__Dataset excerpt__
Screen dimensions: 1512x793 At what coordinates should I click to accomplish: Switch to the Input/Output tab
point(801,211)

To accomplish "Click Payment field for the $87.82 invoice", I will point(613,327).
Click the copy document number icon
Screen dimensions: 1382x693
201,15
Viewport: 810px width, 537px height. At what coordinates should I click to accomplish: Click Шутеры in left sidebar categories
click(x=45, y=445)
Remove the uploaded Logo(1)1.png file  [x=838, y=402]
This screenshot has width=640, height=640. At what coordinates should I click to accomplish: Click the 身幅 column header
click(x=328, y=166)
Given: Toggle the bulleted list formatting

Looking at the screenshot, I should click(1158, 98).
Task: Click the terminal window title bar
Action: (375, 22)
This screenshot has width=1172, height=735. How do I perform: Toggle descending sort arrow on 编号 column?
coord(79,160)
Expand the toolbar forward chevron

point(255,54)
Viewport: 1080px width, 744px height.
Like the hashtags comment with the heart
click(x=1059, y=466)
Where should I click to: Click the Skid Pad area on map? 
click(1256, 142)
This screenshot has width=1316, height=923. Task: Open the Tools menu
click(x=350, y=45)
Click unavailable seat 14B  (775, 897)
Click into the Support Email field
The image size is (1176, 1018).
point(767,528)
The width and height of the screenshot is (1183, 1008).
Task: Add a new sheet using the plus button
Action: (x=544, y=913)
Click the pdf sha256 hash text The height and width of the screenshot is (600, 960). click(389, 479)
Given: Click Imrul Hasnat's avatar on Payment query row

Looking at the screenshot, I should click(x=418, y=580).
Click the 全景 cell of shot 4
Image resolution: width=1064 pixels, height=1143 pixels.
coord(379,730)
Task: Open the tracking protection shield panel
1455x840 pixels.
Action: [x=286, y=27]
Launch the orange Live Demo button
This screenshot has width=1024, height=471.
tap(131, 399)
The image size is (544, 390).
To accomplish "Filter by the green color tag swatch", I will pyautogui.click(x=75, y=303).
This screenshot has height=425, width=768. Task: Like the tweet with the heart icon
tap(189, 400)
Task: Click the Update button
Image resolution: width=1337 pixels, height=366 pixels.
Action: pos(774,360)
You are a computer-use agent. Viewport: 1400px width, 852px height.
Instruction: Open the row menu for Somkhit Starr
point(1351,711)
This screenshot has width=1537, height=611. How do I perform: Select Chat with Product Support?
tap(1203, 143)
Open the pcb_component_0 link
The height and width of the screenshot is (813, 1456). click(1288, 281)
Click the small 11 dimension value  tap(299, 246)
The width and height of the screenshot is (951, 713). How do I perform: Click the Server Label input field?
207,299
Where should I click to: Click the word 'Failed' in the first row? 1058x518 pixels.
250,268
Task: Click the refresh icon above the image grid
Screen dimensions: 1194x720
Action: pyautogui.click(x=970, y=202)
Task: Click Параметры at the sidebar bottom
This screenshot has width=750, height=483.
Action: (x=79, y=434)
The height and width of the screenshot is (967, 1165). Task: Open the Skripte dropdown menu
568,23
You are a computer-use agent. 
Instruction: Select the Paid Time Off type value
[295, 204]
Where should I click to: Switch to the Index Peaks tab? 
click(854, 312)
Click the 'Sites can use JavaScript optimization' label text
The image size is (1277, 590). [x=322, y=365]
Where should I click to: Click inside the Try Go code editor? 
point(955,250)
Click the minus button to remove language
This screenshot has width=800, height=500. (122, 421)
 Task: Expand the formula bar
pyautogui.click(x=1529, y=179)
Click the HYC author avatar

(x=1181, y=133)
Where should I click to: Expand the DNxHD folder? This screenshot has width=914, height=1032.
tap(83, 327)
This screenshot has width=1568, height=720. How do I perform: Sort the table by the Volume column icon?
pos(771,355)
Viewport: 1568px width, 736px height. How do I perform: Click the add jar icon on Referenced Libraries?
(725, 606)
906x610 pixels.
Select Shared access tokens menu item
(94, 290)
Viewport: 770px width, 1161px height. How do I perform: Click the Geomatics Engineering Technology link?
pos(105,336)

__YOUR INSTRUCTIONS__
Could you reproduce every one of the records above verbatim, line for line?

__ANSWER__
Screen dimensions: 1512x793 At what coordinates should I click to accomplish: Switch to the Input/Output tab
point(801,211)

To accomplish "Click Payment field for the $87.82 invoice", I will point(613,327).
Click the copy document number icon
Screen dimensions: 1382x693
201,15
Viewport: 810px width, 537px height. At what coordinates should I click to accomplish: Click Шутеры in left sidebar categories
click(x=45, y=445)
Remove the uploaded Logo(1)1.png file  [x=838, y=402]
This screenshot has width=640, height=640. At what coordinates should I click to accomplish: Click the 身幅 column header
click(x=328, y=166)
Given: Toggle the bulleted list formatting

Looking at the screenshot, I should click(1158, 98).
Task: Click the terminal window title bar
Action: (375, 22)
This screenshot has width=1172, height=735. How do I perform: Toggle descending sort arrow on 编号 column?
coord(79,160)
Expand the toolbar forward chevron

point(255,54)
Viewport: 1080px width, 744px height.
Like the hashtags comment with the heart
click(x=1059, y=466)
Where should I click to: Click the Skid Pad area on map? 
click(1256, 142)
This screenshot has width=1316, height=923. Task: Open the Tools menu
click(x=350, y=45)
Click unavailable seat 14B  (775, 897)
Click into the Support Email field
The image size is (1176, 1018).
point(767,528)
The width and height of the screenshot is (1183, 1008).
Task: Add a new sheet using the plus button
Action: (x=544, y=913)
Click the pdf sha256 hash text The height and width of the screenshot is (600, 960). click(389, 479)
Given: Click Imrul Hasnat's avatar on Payment query row

Looking at the screenshot, I should click(x=418, y=580).
Click the 全景 cell of shot 4
Image resolution: width=1064 pixels, height=1143 pixels.
coord(379,730)
Task: Open the tracking protection shield panel
1455x840 pixels.
Action: [x=286, y=27]
Launch the orange Live Demo button
This screenshot has width=1024, height=471.
tap(131, 399)
The image size is (544, 390).
To accomplish "Filter by the green color tag swatch", I will pyautogui.click(x=75, y=303).
This screenshot has height=425, width=768. Task: Like the tweet with the heart icon
tap(189, 400)
Task: Click the Update button
Image resolution: width=1337 pixels, height=366 pixels.
Action: pos(774,360)
You are a computer-use agent. Viewport: 1400px width, 852px height.
Instruction: Open the row menu for Somkhit Starr
point(1351,711)
This screenshot has width=1537, height=611. How do I perform: Select Chat with Product Support?
tap(1203, 143)
Open the pcb_component_0 link
The height and width of the screenshot is (813, 1456). click(1288, 281)
Click the small 11 dimension value  tap(299, 246)
The width and height of the screenshot is (951, 713). How do I perform: Click the Server Label input field?
207,299
Where should I click to: Click the word 'Failed' in the first row? 1058x518 pixels.
250,268
Task: Click the refresh icon above the image grid
Screen dimensions: 1194x720
Action: pyautogui.click(x=970, y=202)
Task: Click Параметры at the sidebar bottom
This screenshot has width=750, height=483.
Action: (x=79, y=434)
The height and width of the screenshot is (967, 1165). Task: Open the Skripte dropdown menu
568,23
You are a computer-use agent. 
Instruction: Select the Paid Time Off type value
[295, 204]
Where should I click to: Switch to the Index Peaks tab? 
click(854, 312)
Click the 'Sites can use JavaScript optimization' label text
The image size is (1277, 590). [x=322, y=365]
Where should I click to: Click inside the Try Go code editor? 
point(955,250)
Click the minus button to remove language
This screenshot has width=800, height=500. (122, 421)
 Task: Expand the formula bar
pyautogui.click(x=1529, y=179)
Click the HYC author avatar

(x=1181, y=133)
Where should I click to: Expand the DNxHD folder? This screenshot has width=914, height=1032.
tap(83, 327)
This screenshot has width=1568, height=720. How do I perform: Sort the table by the Volume column icon?
pos(771,355)
Viewport: 1568px width, 736px height. How do I perform: Click the add jar icon on Referenced Libraries?
(725, 606)
906x610 pixels.
Select Shared access tokens menu item
(94, 290)
Viewport: 770px width, 1161px height. How do I perform: Click the Geomatics Engineering Technology link?
pos(105,336)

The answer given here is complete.